It is very admirable that Phyllis Chesler has taken the time to read the opera, study the libretto and watch the movie of the opera (“Rhetoric Rising As ‘Klinghoffer’ Opera Nears,” Oct. 17) before judging it. Many of us haven’t the time and, although we share her feelings, and find the staging of this opera deeply, painfully objectionable, we hesitate to criticize it at the risk of being called unfair for judging a work we haven’t seen. That is always a legitimate concern, and I almost always share it.
Nevertheless, in this case I will take that risk.

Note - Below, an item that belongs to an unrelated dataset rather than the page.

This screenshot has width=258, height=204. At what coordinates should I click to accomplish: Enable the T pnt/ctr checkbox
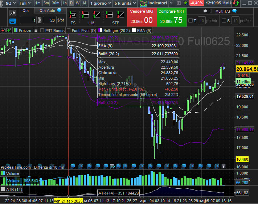tap(190, 20)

Having worked in the research division of a Jewish human rights organization on extremist propaganda, being subjected daily to the rhetoric of hate of neo-Nazi and anti-Semitic groups of the far right and the far left, I recognize very well the hateful oratory that Stewart Ain quotes from the opera.
Almost word for word, I remember similar rhetoric from the likes of Louis Farrakhan’s Nation of Islam and many neo-Nazi groups. Are we to accept that in the name of artistic integrity that equal time be given to such a hateful point of view — one gaining international legitimacy as it is being promulgated in more and more “respectable” places including cultural institutions — in order to understand it better?
Why? Would Peter Gelb and John Adams give equal time to Hitler’s point of view in another opera about the Holocaust lest Hitler and the Nazis be misunderstood? There appears to be more of an agenda here than the quest for fairness and artistic truth.